Mar 30, 2025 - 04:42

I Built an LLM Framework in just 100 Lines — Here is Why

Have you ever stared at a complex AI framework and wondered, "Does it really need to be this complicated?" After a year of struggling with bloated frameworks, I decided to strip away anything unnecessary. The result is Pocket Flow, a minimalist LLM framework in just 100 lines of code.

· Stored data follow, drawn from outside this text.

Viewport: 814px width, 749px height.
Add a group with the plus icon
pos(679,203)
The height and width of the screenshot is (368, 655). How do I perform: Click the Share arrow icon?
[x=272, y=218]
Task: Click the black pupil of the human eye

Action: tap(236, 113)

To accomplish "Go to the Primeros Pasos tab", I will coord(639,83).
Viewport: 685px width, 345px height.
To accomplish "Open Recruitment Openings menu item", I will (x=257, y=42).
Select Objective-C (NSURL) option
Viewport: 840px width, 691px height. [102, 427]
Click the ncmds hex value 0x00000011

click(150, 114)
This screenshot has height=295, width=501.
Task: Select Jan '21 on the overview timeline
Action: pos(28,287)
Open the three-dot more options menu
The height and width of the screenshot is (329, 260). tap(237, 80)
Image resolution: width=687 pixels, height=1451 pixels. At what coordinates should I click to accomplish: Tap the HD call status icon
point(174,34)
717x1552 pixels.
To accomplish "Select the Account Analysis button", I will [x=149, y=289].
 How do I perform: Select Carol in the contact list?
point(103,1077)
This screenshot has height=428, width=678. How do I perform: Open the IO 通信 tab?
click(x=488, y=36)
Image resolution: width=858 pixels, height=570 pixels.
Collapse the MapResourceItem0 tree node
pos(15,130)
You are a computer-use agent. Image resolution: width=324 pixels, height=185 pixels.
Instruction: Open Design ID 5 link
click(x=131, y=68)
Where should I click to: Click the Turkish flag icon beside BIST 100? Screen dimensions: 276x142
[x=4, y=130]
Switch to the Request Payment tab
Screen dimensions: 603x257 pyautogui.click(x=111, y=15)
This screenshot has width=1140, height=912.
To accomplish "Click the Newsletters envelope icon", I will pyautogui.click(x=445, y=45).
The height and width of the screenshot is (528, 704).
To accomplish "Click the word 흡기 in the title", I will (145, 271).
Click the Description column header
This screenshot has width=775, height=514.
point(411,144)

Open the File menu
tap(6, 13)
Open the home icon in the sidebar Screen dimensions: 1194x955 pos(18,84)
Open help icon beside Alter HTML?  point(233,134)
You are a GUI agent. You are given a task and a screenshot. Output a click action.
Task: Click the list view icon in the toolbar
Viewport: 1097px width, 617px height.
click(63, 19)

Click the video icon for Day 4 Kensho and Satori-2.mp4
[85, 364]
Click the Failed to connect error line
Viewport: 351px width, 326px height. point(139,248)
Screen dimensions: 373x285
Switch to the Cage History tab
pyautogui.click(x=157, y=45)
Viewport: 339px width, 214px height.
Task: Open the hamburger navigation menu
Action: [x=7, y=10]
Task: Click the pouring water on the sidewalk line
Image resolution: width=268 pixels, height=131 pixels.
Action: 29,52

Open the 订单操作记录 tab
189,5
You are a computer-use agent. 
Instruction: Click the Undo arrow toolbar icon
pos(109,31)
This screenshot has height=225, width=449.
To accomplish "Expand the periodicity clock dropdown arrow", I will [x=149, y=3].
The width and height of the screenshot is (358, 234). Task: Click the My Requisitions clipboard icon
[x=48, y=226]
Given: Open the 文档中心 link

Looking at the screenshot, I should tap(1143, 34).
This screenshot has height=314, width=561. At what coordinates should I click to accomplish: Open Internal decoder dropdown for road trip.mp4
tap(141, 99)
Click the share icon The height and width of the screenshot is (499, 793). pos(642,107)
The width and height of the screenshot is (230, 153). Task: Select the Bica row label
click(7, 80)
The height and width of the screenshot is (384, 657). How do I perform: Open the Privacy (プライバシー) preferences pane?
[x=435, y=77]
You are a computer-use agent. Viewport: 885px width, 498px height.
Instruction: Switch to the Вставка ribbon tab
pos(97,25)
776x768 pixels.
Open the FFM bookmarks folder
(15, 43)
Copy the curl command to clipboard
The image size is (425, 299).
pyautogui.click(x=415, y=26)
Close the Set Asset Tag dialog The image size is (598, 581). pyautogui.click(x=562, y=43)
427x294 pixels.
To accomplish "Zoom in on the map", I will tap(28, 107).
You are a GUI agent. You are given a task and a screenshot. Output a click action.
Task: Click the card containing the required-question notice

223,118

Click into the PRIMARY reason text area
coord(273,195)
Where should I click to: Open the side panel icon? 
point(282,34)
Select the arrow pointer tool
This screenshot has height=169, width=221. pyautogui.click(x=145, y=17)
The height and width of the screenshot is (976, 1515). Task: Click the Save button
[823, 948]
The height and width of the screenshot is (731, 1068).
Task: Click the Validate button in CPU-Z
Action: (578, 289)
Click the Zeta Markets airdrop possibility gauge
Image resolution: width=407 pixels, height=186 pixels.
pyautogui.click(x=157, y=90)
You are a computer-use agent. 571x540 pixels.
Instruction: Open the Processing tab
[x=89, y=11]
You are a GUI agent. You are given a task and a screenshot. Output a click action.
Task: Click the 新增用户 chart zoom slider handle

Current LLM Frameworks Are Bloated!

For the past year, I've been building AI applications using popular frameworks like LangChain. The experience has been consistently frustrating:

Bloated Abstraction: As Octomind's engineering team explains: "LangChain was helpful at first when our simple requirements aligned with its usage presumptions. But its high-level abstractions soon made our code more difficult to understand and frustrating to maintain." These frameworks hide simple functionality behind unnecessary complexity.
Implementation Nightmares: Beyond the abstractions, these frameworks burden developers with dependency bloat, version conflicts, and constantly changing interfaces. Developers often complain: "It's unstable, the interface constantly changes, the documentation is regularly out of date." Another developer jokes: "In the time it took to read this sentence langchain deprecated 4 classes without updating documentation."

This led me to wonder: Do we really need so many wrappers? What if we stripped everything away? What is truly minimal and viable?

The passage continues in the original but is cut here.